Dr. Swaroop Pophale graduated from the University of Houston with a PhD in High Performance Programming in 2014. Her key focus areas there were PGAS programming models, benchmark development, and compiler research. After working in the industry for a year she joined ORNL as a post-doctoral researcher in 2015 and was appointed as staff Computer Scientist in 2017. At ORNL, her research focuses on shared and distributed memory programming models like OpenMP and OpenSHMEM. She is member of the SOLLVE ECP effort and is one of the primary contributors for the OpenMP 4.5 validation and verification suite developed for ECP to test device offloading with OpenMP. Dr. Pophale continues to contribute to the OpenSHMEM library research, benchmarks and specification development.

Michael Kruse graduated with a Master’s degree in computer science from the University of Paderborn (Germany) and a PhD from the University Paris-Sud 11. After a Post-Doc at the École Normale Supérieur, he currently works at Argonne National Laboratory. His topics of research are optimizing compilers for high performance computing, such as Lattice QCD, especially loop optimizations. He contributes to the LLVM compiler infrastructure including Polly, LLVM’s polyhedral optimizer. Currently, he works on a compiler intermediate representation for loop optimizations, standardizing loop transformations in OpenMP and implementing them in Clang and Flang.
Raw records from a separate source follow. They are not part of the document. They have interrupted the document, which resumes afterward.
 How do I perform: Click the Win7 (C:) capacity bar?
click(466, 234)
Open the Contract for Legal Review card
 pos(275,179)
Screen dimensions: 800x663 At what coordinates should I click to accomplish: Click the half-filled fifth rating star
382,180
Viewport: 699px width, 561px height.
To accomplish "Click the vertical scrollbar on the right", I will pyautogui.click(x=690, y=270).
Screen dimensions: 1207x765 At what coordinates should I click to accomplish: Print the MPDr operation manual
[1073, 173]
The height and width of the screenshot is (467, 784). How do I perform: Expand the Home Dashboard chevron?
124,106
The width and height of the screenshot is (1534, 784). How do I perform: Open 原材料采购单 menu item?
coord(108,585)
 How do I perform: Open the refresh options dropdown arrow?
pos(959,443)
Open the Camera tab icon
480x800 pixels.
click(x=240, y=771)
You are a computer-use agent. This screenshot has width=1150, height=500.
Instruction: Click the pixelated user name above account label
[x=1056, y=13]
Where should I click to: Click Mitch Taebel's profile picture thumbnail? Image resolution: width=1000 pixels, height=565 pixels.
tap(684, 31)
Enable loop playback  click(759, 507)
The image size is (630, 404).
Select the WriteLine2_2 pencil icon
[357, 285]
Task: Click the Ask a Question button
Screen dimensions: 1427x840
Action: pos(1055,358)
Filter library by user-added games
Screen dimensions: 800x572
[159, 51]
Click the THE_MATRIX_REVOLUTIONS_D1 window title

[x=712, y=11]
Brandon Cook leads the simulations area of NERSC’s application readiness program (NESAP) and works on understanding and analyzing performance on a system, workflow and application level, developing future benchmark suites, analyzing future architectures, developing tools to help NERSC users/staff be more productive, acting as NERSC liaison for several NESAP teams, and exploring future programming models. Brandon received his Ph.D. in physics from Vanderbilt University in 2012, where he studied ab initio methods for quantum transport in nanomaterials. Before joining NERSC he was a postdoc at Oak Ridge National Laboratory where he developed and applied electronic structure methods to problems in material science.

Rahulkumar Gayatri is an Application Performance Specialist working in the Application Performance Group (APG) at NERSC. His current projects include the the EXAALT ECP project and he is also involved with the Kokkos development team. In his time as a NERSC staff member, Rahul optimized the SNAP potential in LAMMPS MD package for next generation architectures. He is currently working on the OpenMPTarget backend of the Kokkos programming model.

placeholder

Mathew Colgrove is an NVIDIA Dev Tech working with the NVHPC compiler team. Mat’s primary focus is on training, customer support and programming advice on using OpenACC and OpenMP. Mat is also NVIDIA’s representative on SPEC’s CPU and HPG benchmarking committees. As well as serving on SPEC’s Board of Directors, Mat holds several officer positions including Release Manager for SPEC HPG and SPEC’s Vice-President of Operations.